● WRITTEN TASK: Please rewrite the entries in the stretch from the line containing "Task: Click the" through the line containing "Action: 491,501" as a two-column CSV with the headers input and output. Each entry gets one row, each field goes in quotes with its line breaks turned into spaces, and the pictures are left out.
---------- DATASET CONTENT
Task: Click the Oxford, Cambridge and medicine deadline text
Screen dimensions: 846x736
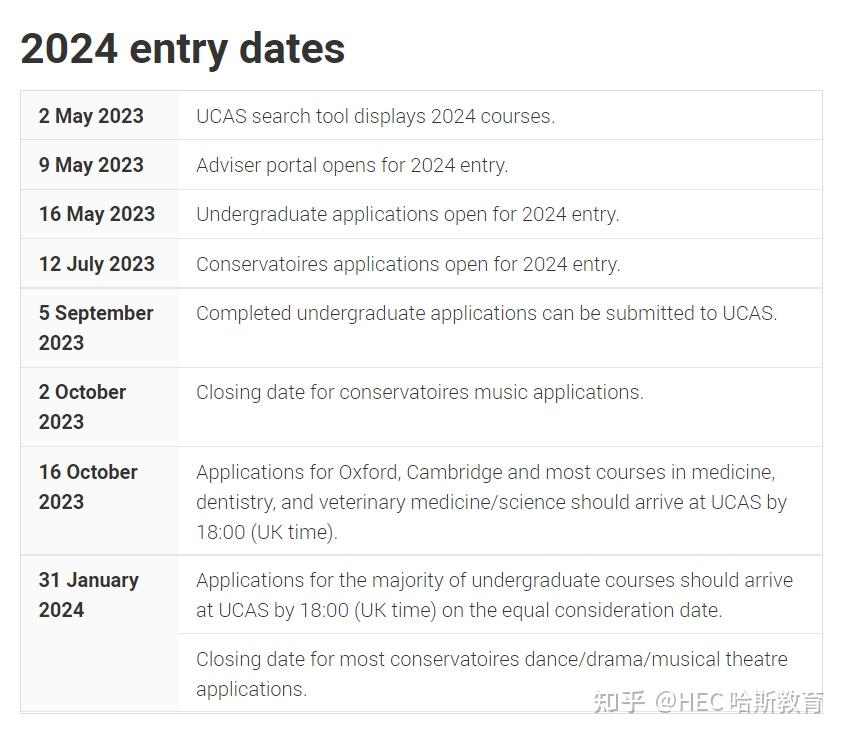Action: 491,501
--------------------
---------- DATASET CONTENT
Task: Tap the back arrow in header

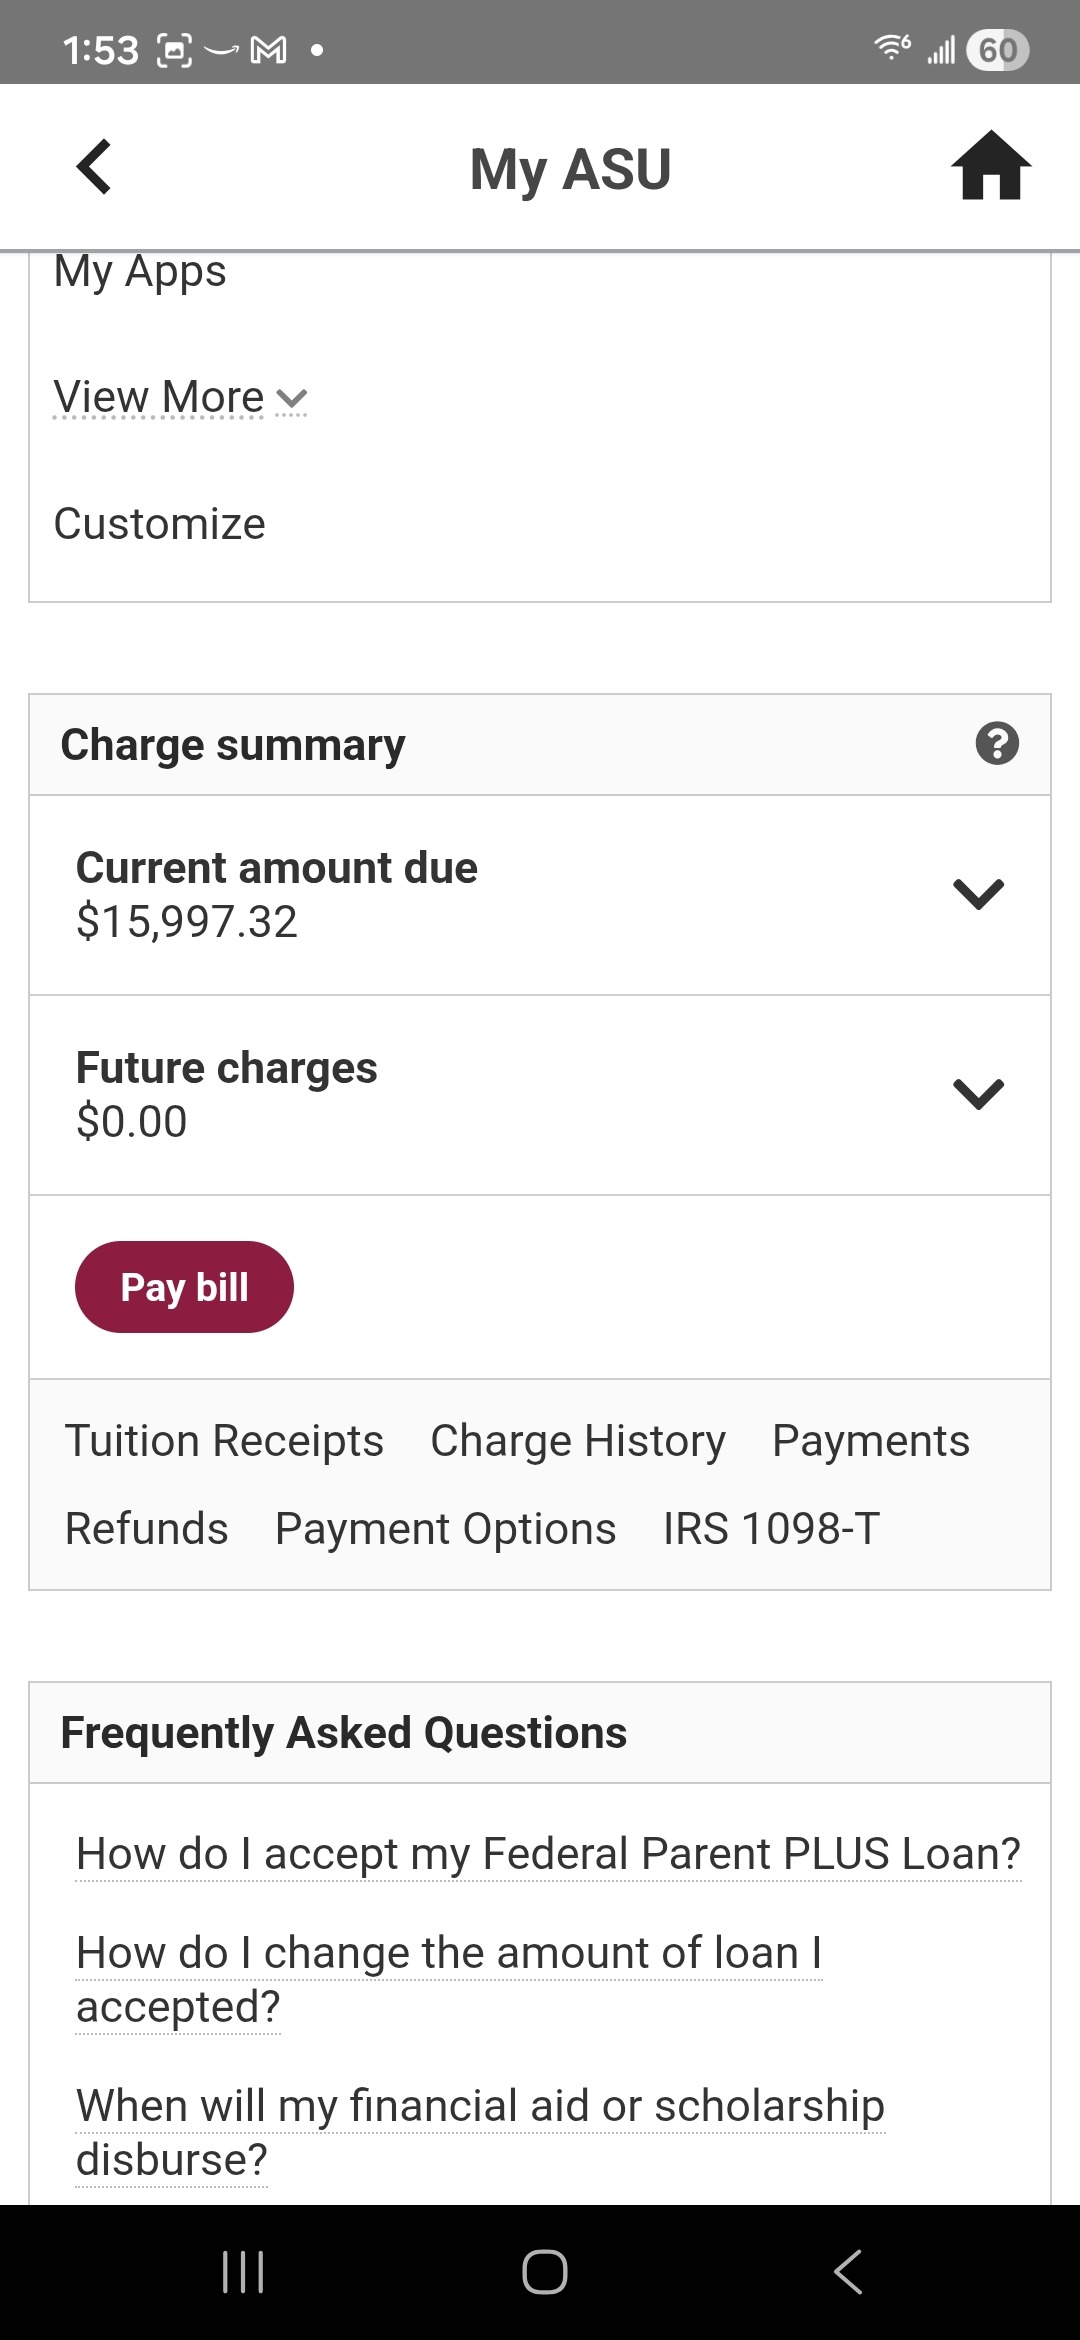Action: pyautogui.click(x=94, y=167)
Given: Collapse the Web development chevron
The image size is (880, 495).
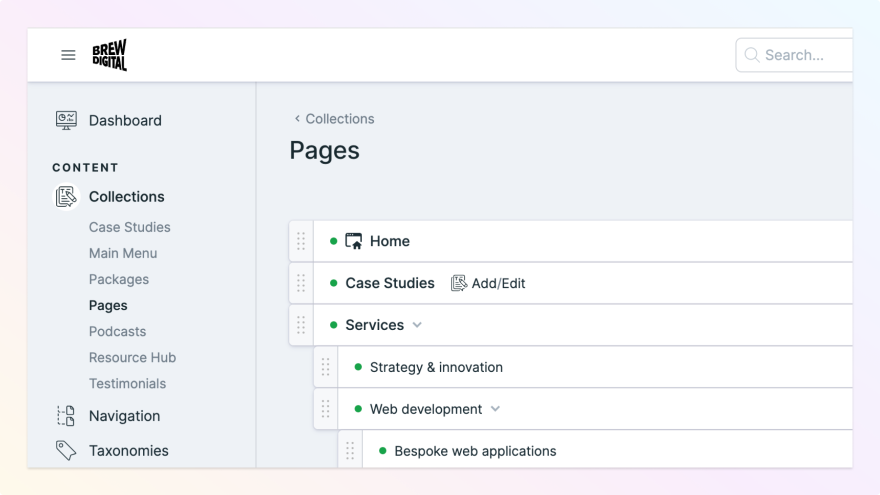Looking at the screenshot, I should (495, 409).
--------------------
---------- DATASET CONTENT
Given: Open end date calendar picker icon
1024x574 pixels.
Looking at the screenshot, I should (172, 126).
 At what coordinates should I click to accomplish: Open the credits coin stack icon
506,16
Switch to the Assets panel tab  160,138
--------------------
● ANSWER TO THIS EXERCISE:
input,output
"Task: Click the Oxford, Cambridge and medicine deadline text Screen dimensions: 846x736","Action: 491,501"